In doing so, the BCA is giving practical effect to the recent Towercast judgment of the European Court of Justice (the ECJ).2 In this judgment, the ECJ ruled that a concentration that does not meet the mandatory ex ante merger control thresholds under EU and national law (and which has not been referred to the European Commission under article 22 of the EU Merger Regulation (the EUMR)) may be analysed by national competition authorities and the courts of EU Member States as a potential abuse of a dominant position under article 102 of the Treaty of the Functioning of the European Union (the TFEU). The relevant test is whether a dominant undertaking substantially impedes competition on the market on which it is dominant by acquiring another undertaking.  

This ruling is significant as it means that a dominant undertaking cannot rule out antitrust intervention when acquiring another undertaking, even after establishing that the European Commission and national antitrust authorities in the EU do not have jurisdiction to review their transaction under merger control rules. The risk of intervention remains even after the deal completes, and also applies to transactions preceding the ECJ’s ruling.

The BCA seems to be the first national competition authority to have taken action following the ECJ’s ruling. This step suggests that article 102 of the TFEU may become an important tool in closing the perceived enforcement gap in anticompetitive acquisitions.

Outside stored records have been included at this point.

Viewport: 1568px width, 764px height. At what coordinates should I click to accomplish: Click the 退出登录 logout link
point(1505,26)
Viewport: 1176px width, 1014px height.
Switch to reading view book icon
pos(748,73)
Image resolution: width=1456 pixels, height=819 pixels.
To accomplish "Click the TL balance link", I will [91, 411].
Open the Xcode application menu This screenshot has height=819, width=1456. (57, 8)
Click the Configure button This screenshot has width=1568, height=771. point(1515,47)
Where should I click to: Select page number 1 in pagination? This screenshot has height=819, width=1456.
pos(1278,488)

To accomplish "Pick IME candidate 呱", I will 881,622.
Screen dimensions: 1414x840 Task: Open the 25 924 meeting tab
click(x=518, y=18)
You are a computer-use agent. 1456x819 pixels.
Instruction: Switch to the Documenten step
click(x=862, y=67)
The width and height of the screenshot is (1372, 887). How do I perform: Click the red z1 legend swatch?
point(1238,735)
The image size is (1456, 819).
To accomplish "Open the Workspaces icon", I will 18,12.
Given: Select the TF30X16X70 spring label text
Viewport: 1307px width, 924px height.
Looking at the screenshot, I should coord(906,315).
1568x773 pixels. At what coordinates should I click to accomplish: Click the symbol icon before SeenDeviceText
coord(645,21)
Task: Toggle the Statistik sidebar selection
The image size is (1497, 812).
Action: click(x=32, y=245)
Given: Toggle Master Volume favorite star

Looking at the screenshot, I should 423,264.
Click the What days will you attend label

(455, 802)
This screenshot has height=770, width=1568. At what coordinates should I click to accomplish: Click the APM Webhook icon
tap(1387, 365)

Interestingly, the BCA has previously been reluctant to investigate non-notifiable transactions from an abuse of dominance perspective. Indeed, in 2017 the Competition College of the BCA rejected the interim measures requested by the Belgian brewery, Alken-Maes, against the non-notifiable acquisition of Brouwerij Bosteels by AB InBev.3 Alken-Maes was seeking to suspend the integration of Brouwerij Bosteels in the AB InBev group based on the argument that this acquisition constituted a prima facie abuse of AB InBev’s dominant position.  The BCA emphasised in its decision that a concentration is in principle a legitimate transaction (unless the authority can prove that there are sufficient grounds to show otherwise), which in principle must be reviewed within the merger control framework as this would otherwise lead to uncertainty for the merging entities: it decided that it could therefore only impose interim measures if there were restrictions of competition that could be distinguished from the mere effect of the concentration, and that themselves prima facie qualify as an infringement of the Belgian provisions prohibiting an abuse of a dominant position.  The Market Court of the Brussels Court of Appeal confirmed the BCA decision and rejected Alken-Maes’ appeal.4

The BCA’s immediate reaction following the Towercast judgment is not entirely unexpected, as the BCA had highlighted in its 2022 priority note5 that it intends to play a more active role in European and international policy debates and increase its capacity for ex officio investigations.


1. BCA press release 10/2023 dated 22 March 2023, “The Belgian Competition Authority opens an ex officio investigation into a possible abuse of dominance by Proximus in the context of the takeover of edpnet, in application of the Towercast case law
2. Judgment dated 16 March 2023, Towercast, C-449/21, EU:C:2023:207
3. Decision BMA-2016-V/M-36 of the BCA’s Competition College dated 21 November 2016, Brouwerij Bosteels
4. Judgment 2016/MR/2 of the Market Court of the Brussels Court of Appeal of 28 June 2017, Brouwerij Bosteels
5. The BCA’s priority note for 2022, 12 May 2022 (in Dutch).